Time-course metabolic profile of ∆metA compared with WT and ∆metAcomp during 6 d of starvation. Samples from three biologically independent replicates were harvested on days 0, 2, 4, and 6, and metabolites were extracted. Aqueous-phase metabolites were measured by UPLC-MS. Fold changes in metabolite abundance were calculated relative to time 0. (A) Methionine biosynthetic pathway including SAM metabolism and lysine metabolism. In the ∆metA strain metabolites downstream of MetA are depleted, whereas those upstream accumulate. (B) Changes in metabolite abundance of glyoxylate shunt intermediates and cAMP. MetA, homoserine transacetylase; MetC, O-acetylhomoserine sulfhydrylase; MetE/MetH, methionine synthase; MetK, S-adenosylmethionine synthetase; ThrA, homoserine dehydrogenase. Error bars represent the SD of three biologically independent replicates. *P < 0.05; **P < 0.01; ***P < 0.001; two-tailed t-test.

Fig. 4.

Time-course transcriptomic profile of the ∆metA strain during methionine starvation.

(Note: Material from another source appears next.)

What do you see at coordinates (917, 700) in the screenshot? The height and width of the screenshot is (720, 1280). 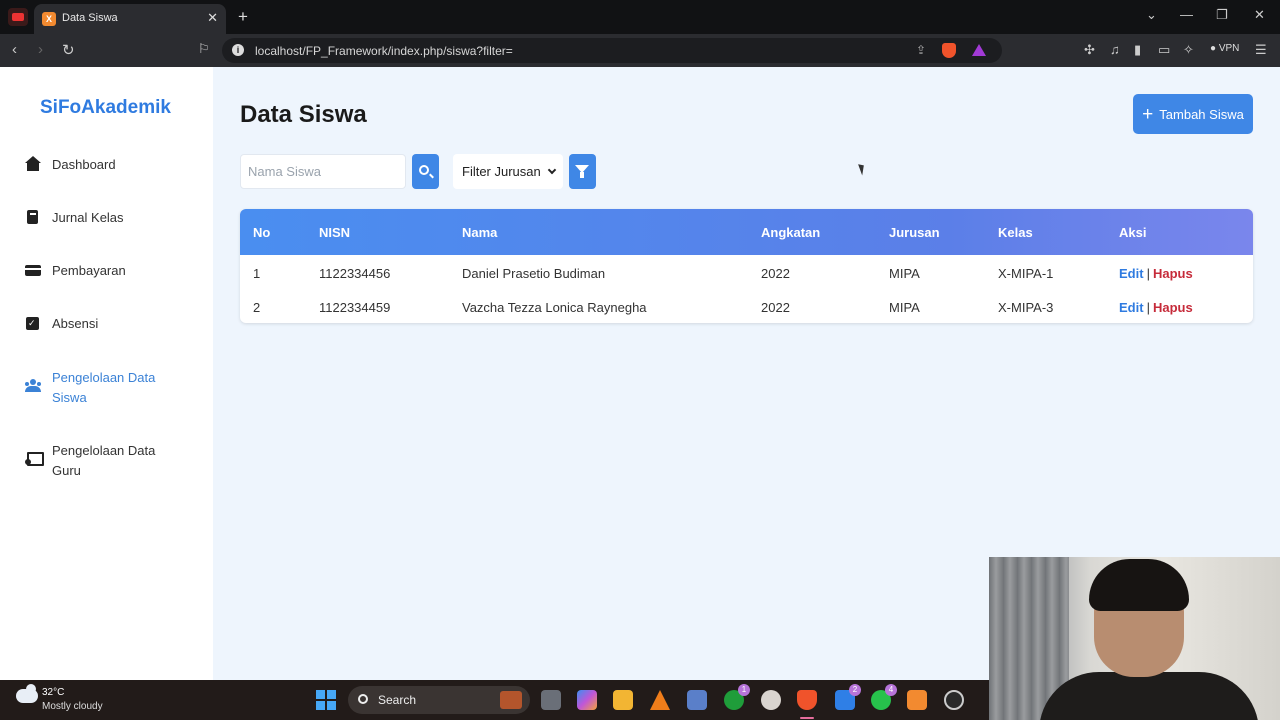 I see `xampp-icon` at bounding box center [917, 700].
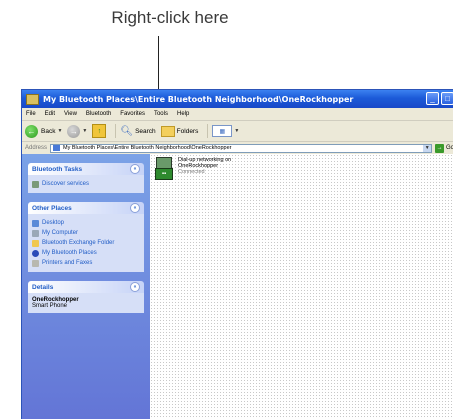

Samples from three biologically independent replicates were harvested on days 0, 2, 4, and 6, and RNA was extracted. (A) Genes involved in respiration are mainly down-regulated during methionine starvation of ∆metA. As is consistent with SAM depletion (Fig. 3A), the cells up-regulate SAM-dependent methyltransferases, including the essential genes bioA, bioB, and menH. (B) Depletion of SAM (Fig. 3A) leads to the induction of metC, whose expression is controlled by a SAM-IV–dependent riboswitch. Consequently, metC expression increases 30-fold. (C) Genes associated with antioxidant defense during antibiotic treatment (28) are strongly induced. (D) As is consistent with the depletion of methionine (Fig. 3A), we observed a gradual increase in the expression of genes involved in translation initiation. Error bars represent the SD of three biologically independent replicates. *P < 0.05; **P < 0.01; ***P < 0.001; two-tailed t-test. P values for heat maps can be found in the GEO database (accession no. GSE67843).